EXERCISE MATERIALS section start

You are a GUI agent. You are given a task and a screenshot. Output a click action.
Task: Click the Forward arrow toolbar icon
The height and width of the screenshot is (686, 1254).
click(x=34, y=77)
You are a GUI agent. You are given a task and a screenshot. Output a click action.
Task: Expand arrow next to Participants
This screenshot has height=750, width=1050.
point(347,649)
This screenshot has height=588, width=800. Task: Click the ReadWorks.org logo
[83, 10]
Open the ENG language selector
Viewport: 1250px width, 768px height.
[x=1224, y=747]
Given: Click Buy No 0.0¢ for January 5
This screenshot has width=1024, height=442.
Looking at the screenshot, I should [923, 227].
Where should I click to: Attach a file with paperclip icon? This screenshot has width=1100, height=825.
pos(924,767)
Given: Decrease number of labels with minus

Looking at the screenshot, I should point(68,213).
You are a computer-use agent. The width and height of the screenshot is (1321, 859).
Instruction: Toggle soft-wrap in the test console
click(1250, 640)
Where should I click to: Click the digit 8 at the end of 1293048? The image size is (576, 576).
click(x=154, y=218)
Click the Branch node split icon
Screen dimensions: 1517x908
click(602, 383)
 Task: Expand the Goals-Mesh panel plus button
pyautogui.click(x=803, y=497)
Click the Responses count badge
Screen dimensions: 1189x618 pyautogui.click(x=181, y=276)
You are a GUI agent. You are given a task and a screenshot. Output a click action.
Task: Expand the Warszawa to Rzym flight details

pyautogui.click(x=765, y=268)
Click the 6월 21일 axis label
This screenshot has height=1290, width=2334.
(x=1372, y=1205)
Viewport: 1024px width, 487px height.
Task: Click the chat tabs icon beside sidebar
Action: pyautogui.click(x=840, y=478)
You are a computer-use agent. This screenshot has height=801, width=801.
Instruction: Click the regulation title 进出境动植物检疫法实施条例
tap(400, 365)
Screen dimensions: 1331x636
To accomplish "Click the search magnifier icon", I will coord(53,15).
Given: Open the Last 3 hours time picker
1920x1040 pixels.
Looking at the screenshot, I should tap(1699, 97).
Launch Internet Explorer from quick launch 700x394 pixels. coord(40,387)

EXERCISE MATERIALS section end

DIRECTIONS FOR THIS TASK
Write the entries above out again, verbatim.

SOLUTION
You are a GUI agent. You are given a task and a screenshot. Output a click action.
Task: Click the Forward arrow toolbar icon
The height and width of the screenshot is (686, 1254).
click(x=34, y=77)
You are a GUI agent. You are given a task and a screenshot. Output a click action.
Task: Expand arrow next to Participants
This screenshot has height=750, width=1050.
point(347,649)
This screenshot has height=588, width=800. Task: Click the ReadWorks.org logo
[83, 10]
Open the ENG language selector
Viewport: 1250px width, 768px height.
[x=1224, y=747]
Given: Click Buy No 0.0¢ for January 5
This screenshot has width=1024, height=442.
Looking at the screenshot, I should [923, 227].
Where should I click to: Attach a file with paperclip icon? This screenshot has width=1100, height=825.
pos(924,767)
Given: Decrease number of labels with minus

Looking at the screenshot, I should point(68,213).
You are a computer-use agent. The width and height of the screenshot is (1321, 859).
Instruction: Toggle soft-wrap in the test console
click(1250, 640)
Where should I click to: Click the digit 8 at the end of 1293048? The image size is (576, 576).
click(x=154, y=218)
Click the Branch node split icon
Screen dimensions: 1517x908
click(602, 383)
 Task: Expand the Goals-Mesh panel plus button
pyautogui.click(x=803, y=497)
Click the Responses count badge
Screen dimensions: 1189x618 pyautogui.click(x=181, y=276)
You are a GUI agent. You are given a task and a screenshot. Output a click action.
Task: Expand the Warszawa to Rzym flight details

pyautogui.click(x=765, y=268)
Click the 6월 21일 axis label
This screenshot has height=1290, width=2334.
(x=1372, y=1205)
Viewport: 1024px width, 487px height.
Task: Click the chat tabs icon beside sidebar
Action: pyautogui.click(x=840, y=478)
You are a computer-use agent. This screenshot has height=801, width=801.
Instruction: Click the regulation title 进出境动植物检疫法实施条例
tap(400, 365)
Screen dimensions: 1331x636
To accomplish "Click the search magnifier icon", I will coord(53,15).
Given: Open the Last 3 hours time picker
1920x1040 pixels.
Looking at the screenshot, I should tap(1699, 97).
Launch Internet Explorer from quick launch 700x394 pixels. coord(40,387)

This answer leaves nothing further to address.